### Records drawn from a dataset
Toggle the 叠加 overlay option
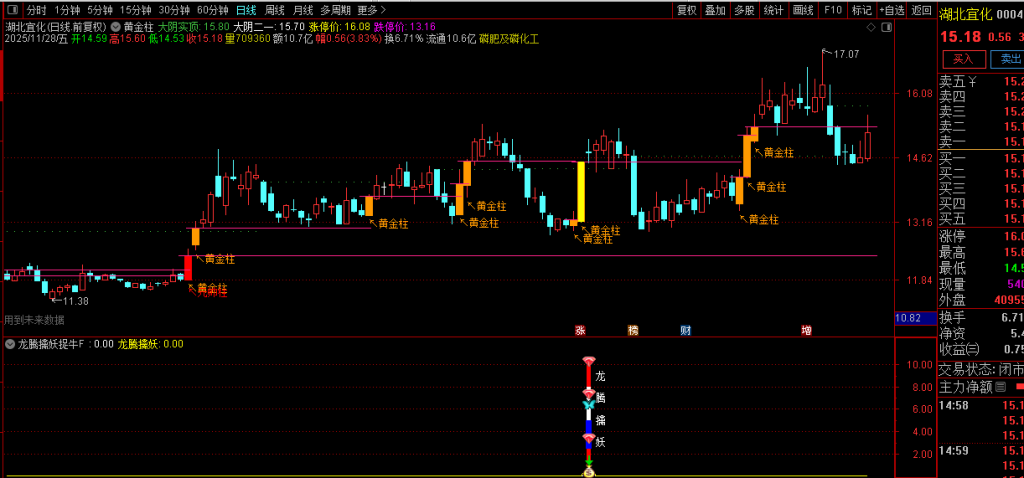The width and height of the screenshot is (1024, 478). coord(715,10)
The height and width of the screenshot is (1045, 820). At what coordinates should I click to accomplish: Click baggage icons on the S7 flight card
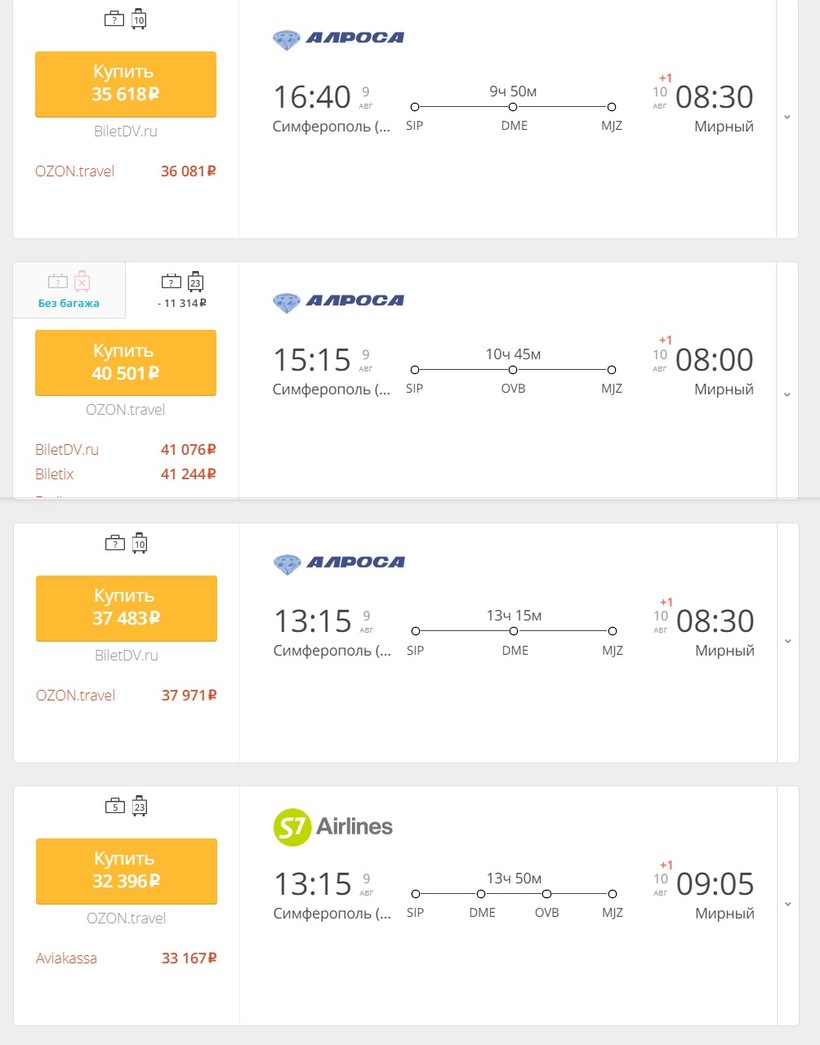pyautogui.click(x=126, y=807)
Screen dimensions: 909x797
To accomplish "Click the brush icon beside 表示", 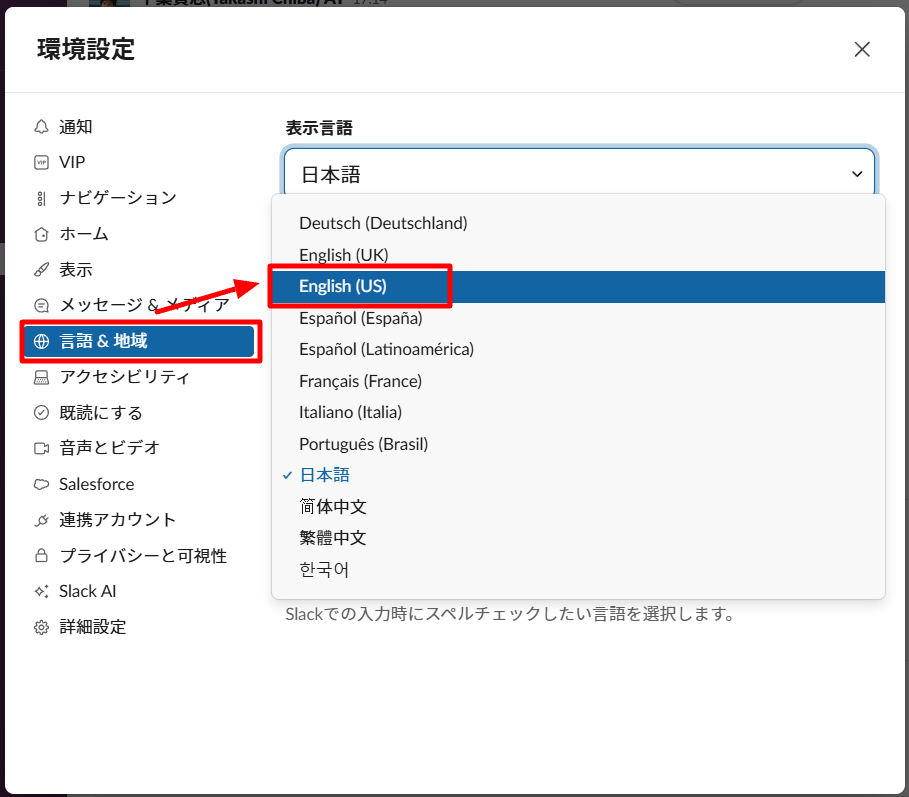I will tap(41, 270).
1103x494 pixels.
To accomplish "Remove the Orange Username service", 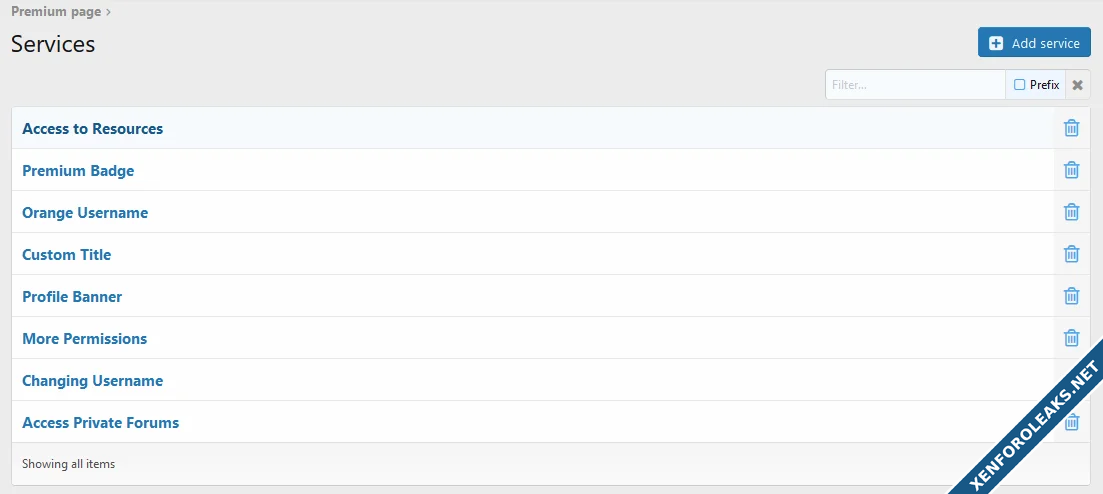I will click(1071, 212).

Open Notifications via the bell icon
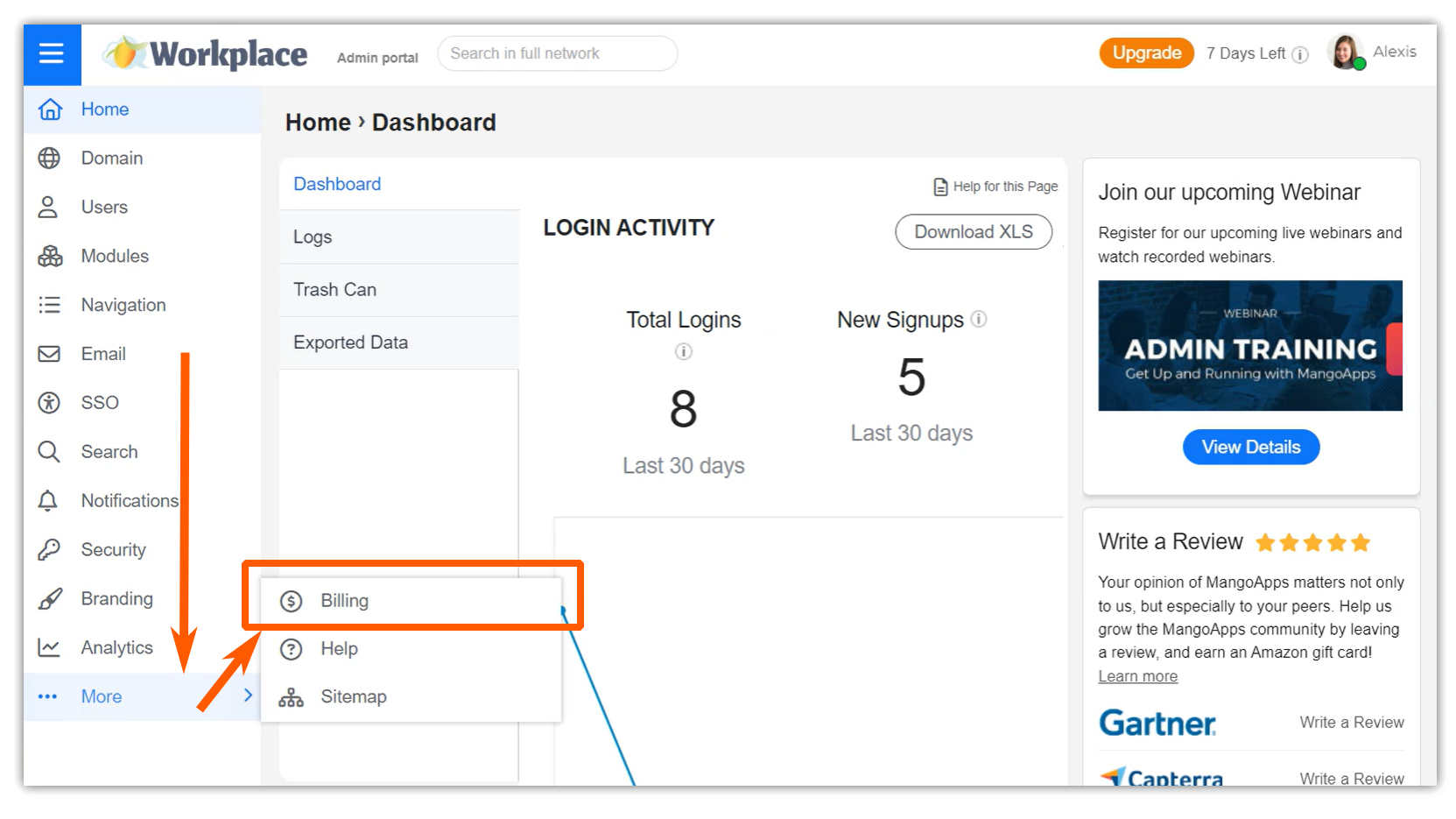[48, 501]
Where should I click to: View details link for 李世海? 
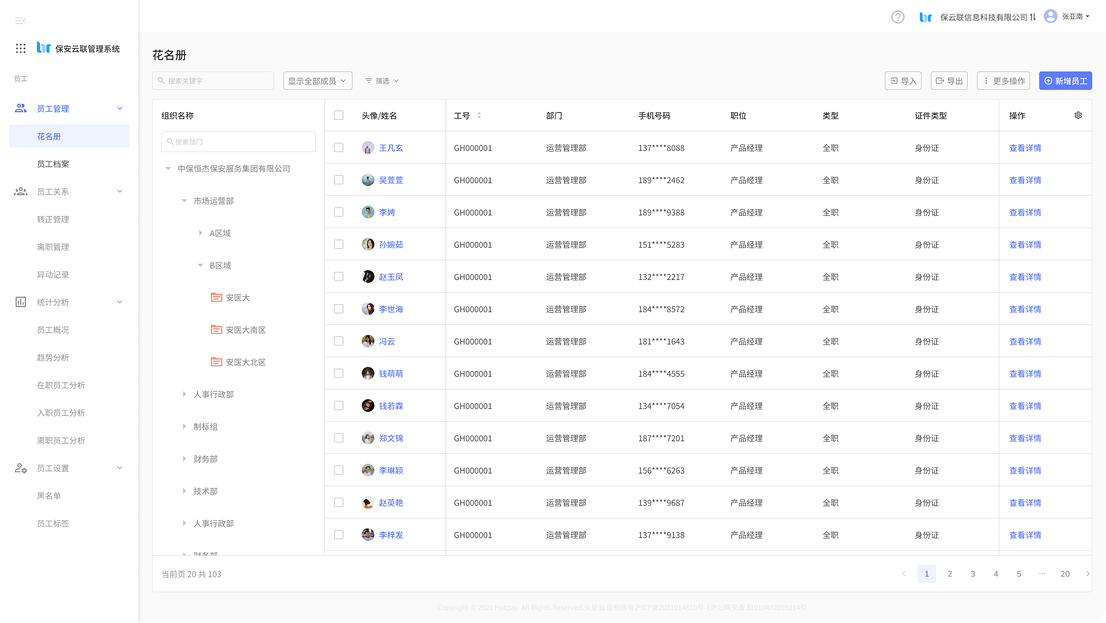[1025, 309]
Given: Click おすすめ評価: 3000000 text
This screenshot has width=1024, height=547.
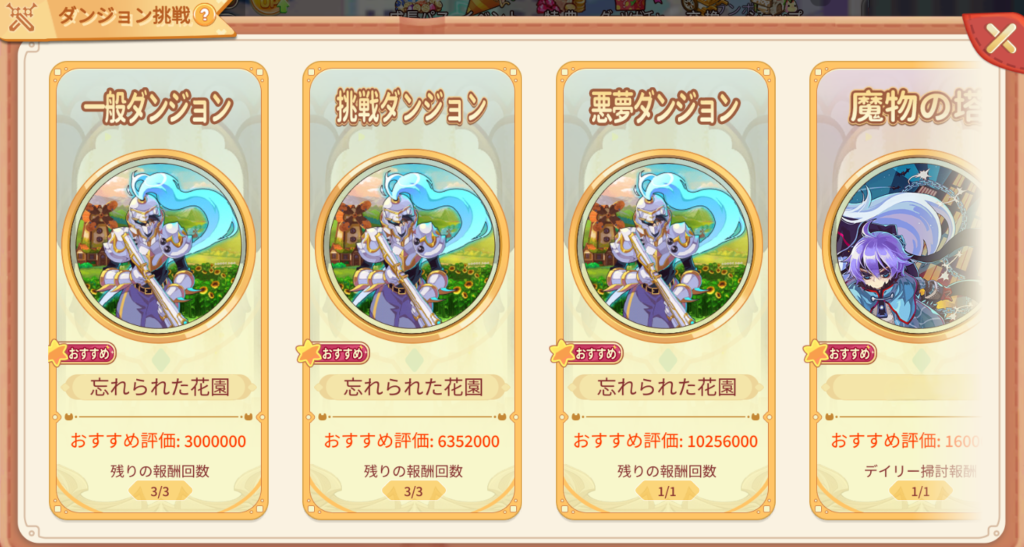Looking at the screenshot, I should pyautogui.click(x=158, y=441).
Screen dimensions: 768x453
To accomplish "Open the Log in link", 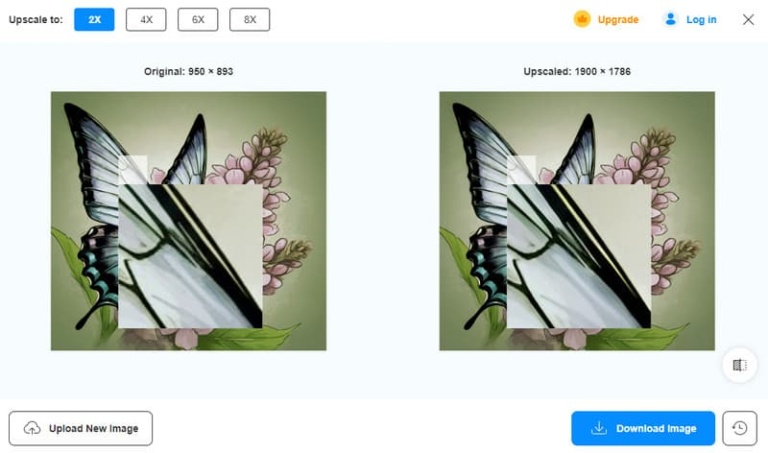I will click(701, 20).
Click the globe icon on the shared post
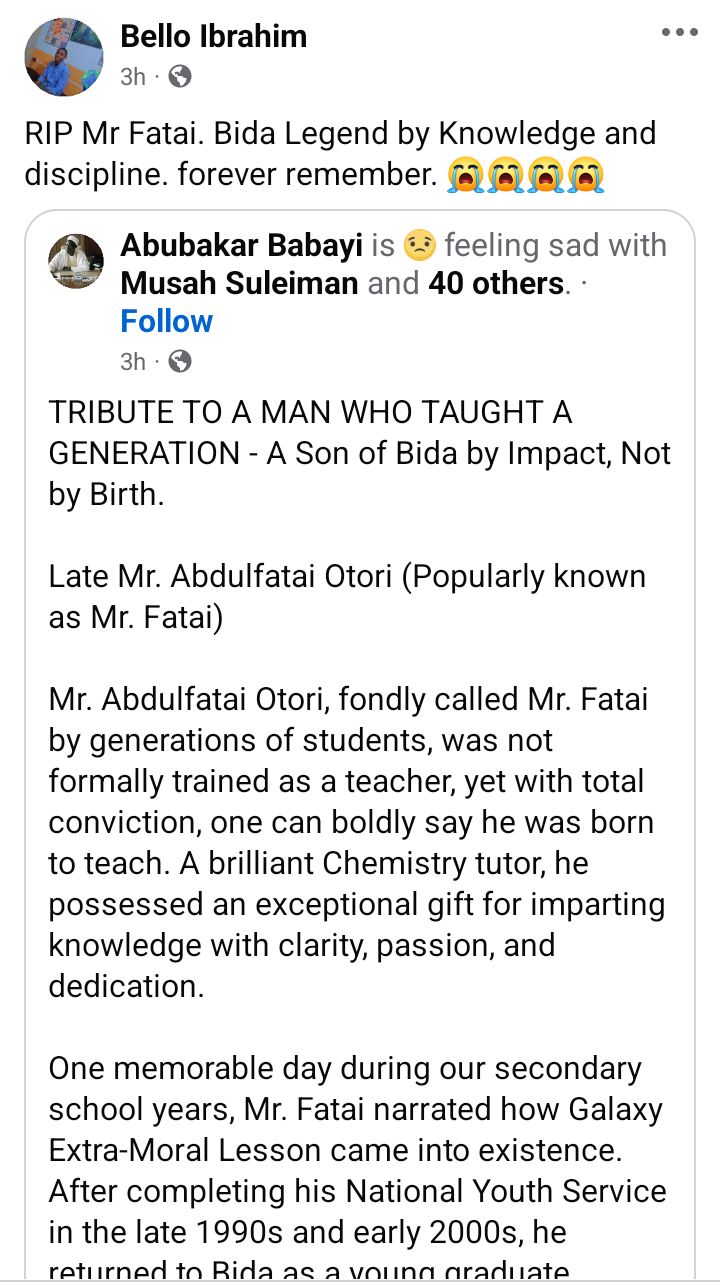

### Task item
Copy every line of the data that holds the string "dimensions".

### Response
Screen dimensions: 909x797
Screen dimensions: 768x453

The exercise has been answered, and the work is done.